Inez Stepman, senior policy analyst at the right-of-center Independent Women’s Forum, said the once-admirable movement hailed for taking down sexual predators like disgraced Hollywood producer Harvey Weinstein devolved rapidly into a partisan political weapon.
“I think unfortunately it fulfills the prophecy that IWF and many others were warning about when we went through the Brett Kavanaugh debacle: Without universally applied standards of due process, these kinds of allegations become political footballs, and because the media generally leans left, they protect their own, so to speak,” Ms. Stepman said.
Both the Biden and Kavanaugh allegations are classic he-said/she-said cases — an allegation, a denial and no witnesses — but the vastly different reactions from the political and media establishment have prompted accusations that the key variable isn’t so much what she said, but who he is.

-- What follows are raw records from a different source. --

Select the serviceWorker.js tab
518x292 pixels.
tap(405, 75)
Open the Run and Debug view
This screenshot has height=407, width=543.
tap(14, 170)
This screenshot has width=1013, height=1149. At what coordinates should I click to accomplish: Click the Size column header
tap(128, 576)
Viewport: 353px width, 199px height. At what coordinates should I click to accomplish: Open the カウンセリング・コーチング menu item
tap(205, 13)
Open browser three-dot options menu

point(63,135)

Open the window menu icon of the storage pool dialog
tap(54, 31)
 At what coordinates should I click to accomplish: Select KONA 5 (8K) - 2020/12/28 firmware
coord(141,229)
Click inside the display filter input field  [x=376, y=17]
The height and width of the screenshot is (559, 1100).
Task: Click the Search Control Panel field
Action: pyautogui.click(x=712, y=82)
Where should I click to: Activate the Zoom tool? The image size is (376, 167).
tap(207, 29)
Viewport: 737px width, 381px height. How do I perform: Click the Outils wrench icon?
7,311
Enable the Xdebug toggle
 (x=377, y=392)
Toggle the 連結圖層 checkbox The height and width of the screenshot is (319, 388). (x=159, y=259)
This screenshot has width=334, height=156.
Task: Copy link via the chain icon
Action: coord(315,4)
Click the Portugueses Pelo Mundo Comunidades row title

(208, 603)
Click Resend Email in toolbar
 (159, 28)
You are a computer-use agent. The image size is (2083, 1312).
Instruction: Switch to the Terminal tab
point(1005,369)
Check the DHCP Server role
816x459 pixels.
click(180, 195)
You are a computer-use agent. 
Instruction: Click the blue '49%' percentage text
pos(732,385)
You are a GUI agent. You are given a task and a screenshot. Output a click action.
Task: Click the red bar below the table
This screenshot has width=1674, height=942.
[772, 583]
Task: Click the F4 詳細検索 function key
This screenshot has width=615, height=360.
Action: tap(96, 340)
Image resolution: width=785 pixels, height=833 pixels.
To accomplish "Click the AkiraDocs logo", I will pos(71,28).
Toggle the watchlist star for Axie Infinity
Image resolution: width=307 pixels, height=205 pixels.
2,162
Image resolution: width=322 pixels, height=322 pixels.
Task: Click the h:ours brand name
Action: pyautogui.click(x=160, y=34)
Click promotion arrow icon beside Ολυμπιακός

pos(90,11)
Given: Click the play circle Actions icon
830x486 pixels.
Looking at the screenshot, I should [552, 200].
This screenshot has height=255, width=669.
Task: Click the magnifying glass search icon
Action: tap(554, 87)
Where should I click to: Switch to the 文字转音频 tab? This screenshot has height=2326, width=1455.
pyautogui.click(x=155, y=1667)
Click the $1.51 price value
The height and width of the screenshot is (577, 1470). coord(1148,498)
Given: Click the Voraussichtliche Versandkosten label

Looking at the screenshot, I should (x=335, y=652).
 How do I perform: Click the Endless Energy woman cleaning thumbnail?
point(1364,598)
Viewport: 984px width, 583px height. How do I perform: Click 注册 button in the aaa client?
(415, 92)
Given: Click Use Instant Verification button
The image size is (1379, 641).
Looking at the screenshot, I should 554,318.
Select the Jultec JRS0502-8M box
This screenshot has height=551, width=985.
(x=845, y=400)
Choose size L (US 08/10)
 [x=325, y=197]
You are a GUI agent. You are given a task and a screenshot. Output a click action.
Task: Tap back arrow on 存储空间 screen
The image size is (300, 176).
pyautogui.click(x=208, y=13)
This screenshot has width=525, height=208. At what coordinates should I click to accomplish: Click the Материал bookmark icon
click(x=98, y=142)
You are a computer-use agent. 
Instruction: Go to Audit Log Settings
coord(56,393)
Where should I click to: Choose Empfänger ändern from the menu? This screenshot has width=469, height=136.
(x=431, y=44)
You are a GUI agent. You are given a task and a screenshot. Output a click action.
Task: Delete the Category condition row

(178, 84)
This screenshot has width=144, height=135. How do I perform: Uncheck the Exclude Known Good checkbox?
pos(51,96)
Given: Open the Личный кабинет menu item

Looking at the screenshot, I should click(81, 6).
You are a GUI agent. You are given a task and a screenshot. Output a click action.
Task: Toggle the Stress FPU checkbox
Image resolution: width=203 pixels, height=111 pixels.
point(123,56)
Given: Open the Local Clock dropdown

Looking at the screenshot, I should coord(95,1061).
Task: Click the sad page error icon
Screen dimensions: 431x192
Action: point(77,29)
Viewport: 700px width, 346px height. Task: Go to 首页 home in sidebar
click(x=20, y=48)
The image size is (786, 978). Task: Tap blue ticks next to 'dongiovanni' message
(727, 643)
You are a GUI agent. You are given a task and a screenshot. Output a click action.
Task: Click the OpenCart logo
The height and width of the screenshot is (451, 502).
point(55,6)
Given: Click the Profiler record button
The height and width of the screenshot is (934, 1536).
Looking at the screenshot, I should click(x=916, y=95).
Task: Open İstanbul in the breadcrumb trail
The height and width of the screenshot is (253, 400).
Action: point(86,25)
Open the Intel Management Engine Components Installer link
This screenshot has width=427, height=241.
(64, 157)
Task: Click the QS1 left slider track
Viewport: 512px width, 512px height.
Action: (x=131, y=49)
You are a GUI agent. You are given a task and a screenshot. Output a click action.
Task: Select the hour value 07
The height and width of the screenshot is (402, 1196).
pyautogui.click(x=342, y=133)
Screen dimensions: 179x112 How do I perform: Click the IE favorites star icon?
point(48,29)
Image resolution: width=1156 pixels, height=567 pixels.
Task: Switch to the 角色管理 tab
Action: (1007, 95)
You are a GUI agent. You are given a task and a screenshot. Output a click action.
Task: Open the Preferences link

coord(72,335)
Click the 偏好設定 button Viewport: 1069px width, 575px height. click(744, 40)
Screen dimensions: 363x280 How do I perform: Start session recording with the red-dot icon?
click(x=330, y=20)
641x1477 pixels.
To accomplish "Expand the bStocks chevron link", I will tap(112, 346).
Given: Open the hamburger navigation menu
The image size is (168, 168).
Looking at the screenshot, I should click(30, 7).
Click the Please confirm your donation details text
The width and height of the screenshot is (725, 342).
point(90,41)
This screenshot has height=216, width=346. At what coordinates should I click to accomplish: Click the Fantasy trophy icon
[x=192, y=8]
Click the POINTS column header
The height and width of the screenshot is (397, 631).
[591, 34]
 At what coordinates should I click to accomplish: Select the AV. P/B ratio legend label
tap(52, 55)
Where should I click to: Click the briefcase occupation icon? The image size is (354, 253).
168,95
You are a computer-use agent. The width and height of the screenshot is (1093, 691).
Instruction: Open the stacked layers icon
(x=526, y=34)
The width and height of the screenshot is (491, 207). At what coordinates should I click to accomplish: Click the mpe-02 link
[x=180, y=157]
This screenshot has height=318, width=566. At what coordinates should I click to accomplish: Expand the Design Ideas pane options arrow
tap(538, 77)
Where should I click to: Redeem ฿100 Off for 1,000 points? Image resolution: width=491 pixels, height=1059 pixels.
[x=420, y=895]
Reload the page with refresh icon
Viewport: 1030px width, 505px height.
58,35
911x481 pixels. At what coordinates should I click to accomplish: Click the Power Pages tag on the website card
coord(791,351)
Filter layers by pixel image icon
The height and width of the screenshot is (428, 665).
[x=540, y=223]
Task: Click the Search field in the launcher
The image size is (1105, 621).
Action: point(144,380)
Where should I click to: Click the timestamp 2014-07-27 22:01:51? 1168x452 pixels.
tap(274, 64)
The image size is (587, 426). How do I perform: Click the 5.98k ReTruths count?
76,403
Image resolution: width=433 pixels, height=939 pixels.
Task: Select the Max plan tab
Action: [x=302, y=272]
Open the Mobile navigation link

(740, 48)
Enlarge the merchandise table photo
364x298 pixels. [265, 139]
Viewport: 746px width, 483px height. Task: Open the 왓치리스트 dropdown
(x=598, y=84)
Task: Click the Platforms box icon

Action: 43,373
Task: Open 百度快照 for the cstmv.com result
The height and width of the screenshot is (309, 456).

In a March 25 interview with progressive podcast host Katie Halper, Ms. Reade said she was a 29-year-old staffer for then-Sen. Biden in 1993 when he pinned her against a wall, reached under her skirt and penetrated her. The Biden 2020 campaign has staunchly denied the claim.
As with many such allegations, the devil is in the details. Ms. Reade was one of eight women who came forward last year to accuse Mr. Biden of unwanted touching in a public setting — she said he rubbed her shoulders and neck — but said nothing about the sexual assault until last month.
A friend and her brother have told media outlets that she relayed to them years ago about an incident in which Mr. Biden behaved inappropriately. At the same time, she made no secret on social media of her support during the primary for Sen. Bernard Sanders, Mr. Biden’s chief rival for the 2020 Democratic nomination.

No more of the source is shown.